A la sobriété de Kaurismaki s'ajoute également la fantaisie que l'on retrouve dans des détails (un plat servi au restaurant est une truite à deux têtes, le chien du peintre albanais Rodolfo s'appelle Baudelaire) mais également dans les dialogues comme celui entamé par Rodolfo (qui cherche à vendre la bague qu'il possède le plus cher possible pour s'offrir des tubes de peinture) avec la gérante du mont piété:
"J'ai pitié des enfants, on me les a laissés et mes moyens ne suffisent pas pour les nourrir. Ils pleurent de faim, la nuit. - Ils ont quel âge les petits? - 14...9...7...6...3...2...1....et le plus petit n'a que 6 mois. - Il y en a beaucoup. - Nous étions jeunes et amoureux, c'était le printemps."
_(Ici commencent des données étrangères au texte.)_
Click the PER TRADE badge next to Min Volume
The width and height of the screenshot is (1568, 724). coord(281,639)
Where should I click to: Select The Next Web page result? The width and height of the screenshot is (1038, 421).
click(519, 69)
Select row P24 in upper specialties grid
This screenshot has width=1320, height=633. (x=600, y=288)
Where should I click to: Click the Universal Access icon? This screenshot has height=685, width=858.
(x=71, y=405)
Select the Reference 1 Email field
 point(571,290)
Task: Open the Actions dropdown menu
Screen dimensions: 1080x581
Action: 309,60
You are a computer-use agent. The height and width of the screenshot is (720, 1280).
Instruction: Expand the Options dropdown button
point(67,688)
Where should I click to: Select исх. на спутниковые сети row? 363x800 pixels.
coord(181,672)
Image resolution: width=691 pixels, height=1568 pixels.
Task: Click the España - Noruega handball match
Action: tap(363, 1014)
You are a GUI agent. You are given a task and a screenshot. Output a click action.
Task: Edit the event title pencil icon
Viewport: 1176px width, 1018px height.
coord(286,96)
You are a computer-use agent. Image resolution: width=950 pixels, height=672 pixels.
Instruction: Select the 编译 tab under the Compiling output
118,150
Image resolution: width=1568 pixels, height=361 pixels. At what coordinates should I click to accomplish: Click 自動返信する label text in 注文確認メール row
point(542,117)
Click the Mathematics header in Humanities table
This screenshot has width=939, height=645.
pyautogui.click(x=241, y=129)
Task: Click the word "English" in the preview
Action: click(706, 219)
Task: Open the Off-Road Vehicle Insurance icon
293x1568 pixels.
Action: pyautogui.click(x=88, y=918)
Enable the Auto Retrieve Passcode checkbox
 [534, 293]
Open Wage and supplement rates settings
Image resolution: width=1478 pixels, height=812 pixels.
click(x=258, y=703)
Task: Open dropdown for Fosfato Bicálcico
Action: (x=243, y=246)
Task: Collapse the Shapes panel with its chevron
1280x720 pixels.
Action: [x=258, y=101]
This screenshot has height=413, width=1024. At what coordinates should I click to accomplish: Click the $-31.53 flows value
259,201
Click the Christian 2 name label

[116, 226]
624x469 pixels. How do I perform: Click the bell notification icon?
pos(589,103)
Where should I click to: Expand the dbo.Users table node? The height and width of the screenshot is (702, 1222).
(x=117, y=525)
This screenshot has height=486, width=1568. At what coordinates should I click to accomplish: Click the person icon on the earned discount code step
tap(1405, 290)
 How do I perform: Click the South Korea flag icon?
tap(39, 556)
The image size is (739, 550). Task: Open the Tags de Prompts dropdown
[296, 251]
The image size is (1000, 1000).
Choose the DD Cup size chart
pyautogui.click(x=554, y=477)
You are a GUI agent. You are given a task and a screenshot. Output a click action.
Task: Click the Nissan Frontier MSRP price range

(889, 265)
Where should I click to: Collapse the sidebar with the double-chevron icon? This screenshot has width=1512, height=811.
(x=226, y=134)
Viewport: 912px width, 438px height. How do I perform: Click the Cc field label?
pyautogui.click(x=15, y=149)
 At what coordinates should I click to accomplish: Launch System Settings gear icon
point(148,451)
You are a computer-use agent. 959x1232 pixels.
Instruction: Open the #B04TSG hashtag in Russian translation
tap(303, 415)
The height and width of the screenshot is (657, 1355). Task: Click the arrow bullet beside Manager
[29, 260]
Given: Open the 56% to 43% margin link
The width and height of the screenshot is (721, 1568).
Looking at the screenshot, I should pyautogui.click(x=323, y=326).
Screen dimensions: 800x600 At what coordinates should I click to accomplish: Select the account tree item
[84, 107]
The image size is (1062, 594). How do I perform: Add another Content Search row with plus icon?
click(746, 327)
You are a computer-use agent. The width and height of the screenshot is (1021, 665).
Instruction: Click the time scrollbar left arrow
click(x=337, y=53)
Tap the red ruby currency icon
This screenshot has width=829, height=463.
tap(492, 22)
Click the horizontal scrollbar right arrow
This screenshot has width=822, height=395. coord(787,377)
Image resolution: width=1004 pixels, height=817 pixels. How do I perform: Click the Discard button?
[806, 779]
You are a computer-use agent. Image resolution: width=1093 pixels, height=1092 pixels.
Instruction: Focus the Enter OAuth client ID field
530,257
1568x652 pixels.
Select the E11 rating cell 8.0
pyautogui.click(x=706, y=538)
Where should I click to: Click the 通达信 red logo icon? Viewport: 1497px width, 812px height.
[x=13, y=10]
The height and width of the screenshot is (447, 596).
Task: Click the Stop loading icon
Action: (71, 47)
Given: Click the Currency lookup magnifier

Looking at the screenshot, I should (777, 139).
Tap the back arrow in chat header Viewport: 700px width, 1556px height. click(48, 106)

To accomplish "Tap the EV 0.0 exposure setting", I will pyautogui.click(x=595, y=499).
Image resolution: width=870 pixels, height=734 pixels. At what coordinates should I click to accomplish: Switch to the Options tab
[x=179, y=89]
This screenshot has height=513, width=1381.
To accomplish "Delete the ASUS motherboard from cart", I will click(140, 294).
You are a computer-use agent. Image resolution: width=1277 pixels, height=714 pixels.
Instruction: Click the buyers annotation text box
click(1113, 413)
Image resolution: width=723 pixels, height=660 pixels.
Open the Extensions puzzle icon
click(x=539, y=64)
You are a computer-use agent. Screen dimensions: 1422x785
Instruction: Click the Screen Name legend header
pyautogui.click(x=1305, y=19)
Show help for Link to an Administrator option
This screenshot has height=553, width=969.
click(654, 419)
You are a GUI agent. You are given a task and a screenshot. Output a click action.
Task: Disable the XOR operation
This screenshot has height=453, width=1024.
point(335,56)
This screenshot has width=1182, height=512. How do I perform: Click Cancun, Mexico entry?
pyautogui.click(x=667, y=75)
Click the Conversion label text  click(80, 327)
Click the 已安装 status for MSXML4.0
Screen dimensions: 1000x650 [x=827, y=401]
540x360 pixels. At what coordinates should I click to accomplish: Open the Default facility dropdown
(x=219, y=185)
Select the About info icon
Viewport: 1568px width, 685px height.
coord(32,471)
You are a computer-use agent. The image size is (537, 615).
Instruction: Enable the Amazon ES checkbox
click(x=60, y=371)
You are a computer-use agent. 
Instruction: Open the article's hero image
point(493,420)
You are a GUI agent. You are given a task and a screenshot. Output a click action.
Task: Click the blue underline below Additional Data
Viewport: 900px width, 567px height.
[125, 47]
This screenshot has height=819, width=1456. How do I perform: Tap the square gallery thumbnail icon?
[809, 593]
La maîtrise par Aki Kaurismaki du décalage poétique et de l'humour qui en découle est le résultat d'un lyrisme contenu, d'un verbe élégant mais qui ne s'étend jamais ou bien encore de scènes dont la brièveté peut parfois surprendre. Un cinéma finalement peu bavard mais qui s'exprime drôlement bien comme l'illustre cette scène de négociation entre Jean-Pierre Léaud (qui joue un collectionneur) et Rodolfo:
"- Ce travail me plaît beaucoup, je paie 1000 francs pour ça. - Vous plaisantez? - 1200 - 2000 - 1400 - 1700 - 1500 plus deux places pour l'opéra de ce soir. - L'Opéra est une forme d'art mourant mais d'accord"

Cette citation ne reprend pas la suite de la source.